TO DO:
List the lines from the one with "Click bookmaker logo" to the one with "tap(54, 42)" as a numbered list, skipping blank lines. Leave the pictures out.

RECORD SET:
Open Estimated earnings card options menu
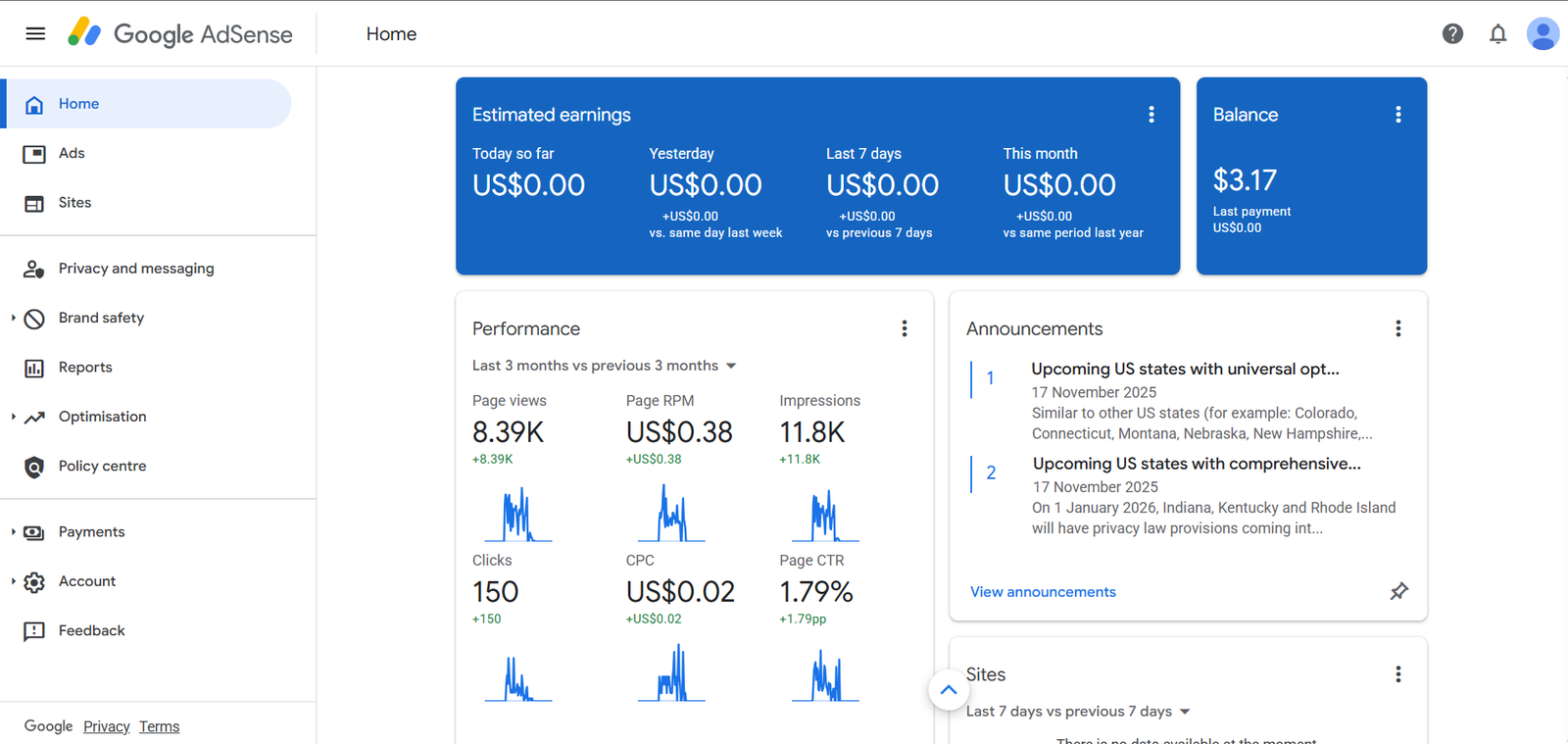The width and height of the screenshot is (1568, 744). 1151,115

* * *

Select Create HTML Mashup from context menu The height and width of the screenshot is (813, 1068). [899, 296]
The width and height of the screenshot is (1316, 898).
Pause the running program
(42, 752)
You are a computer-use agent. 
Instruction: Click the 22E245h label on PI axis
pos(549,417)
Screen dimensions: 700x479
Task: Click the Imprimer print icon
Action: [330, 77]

--

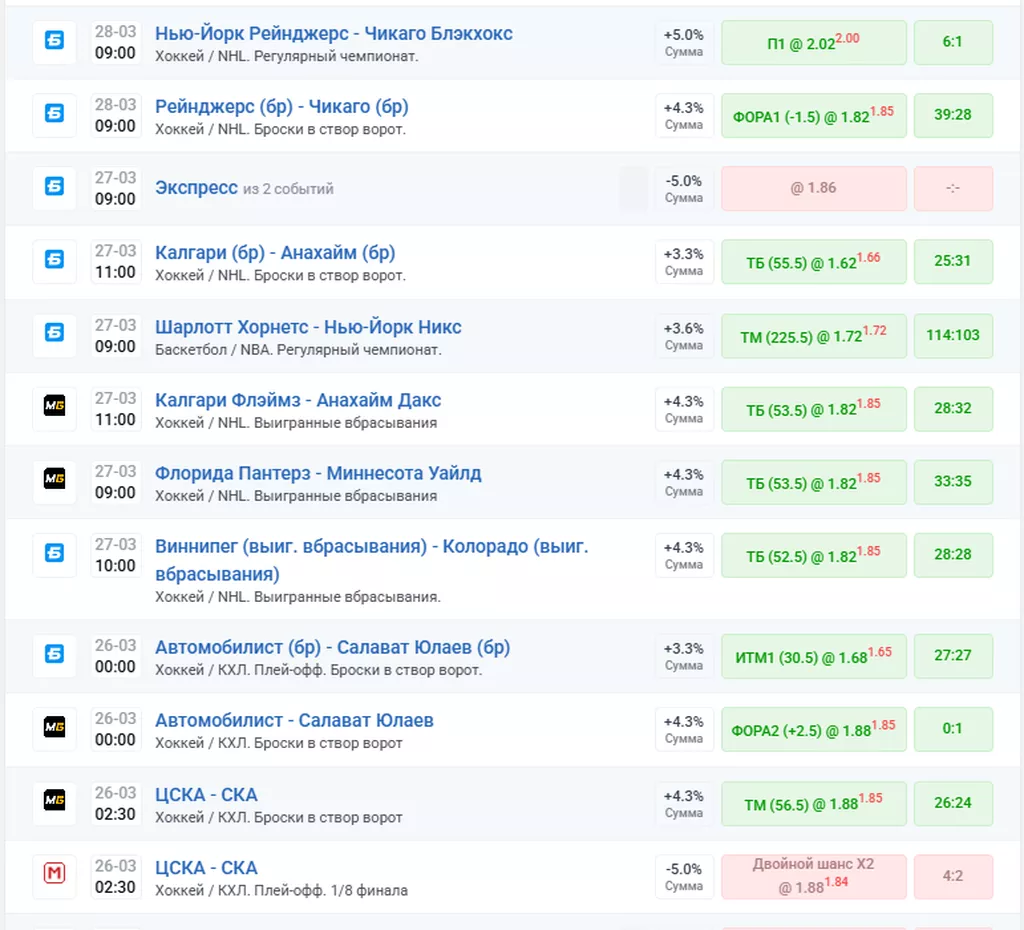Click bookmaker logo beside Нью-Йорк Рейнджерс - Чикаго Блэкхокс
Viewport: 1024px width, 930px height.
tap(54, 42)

FULL ANSWER:
1. Click bookmaker logo beside Нью-Йорк Рейнджерс - Чикаго Блэкхокс
2. Viewport: 1024px width, 930px height.
3. tap(54, 42)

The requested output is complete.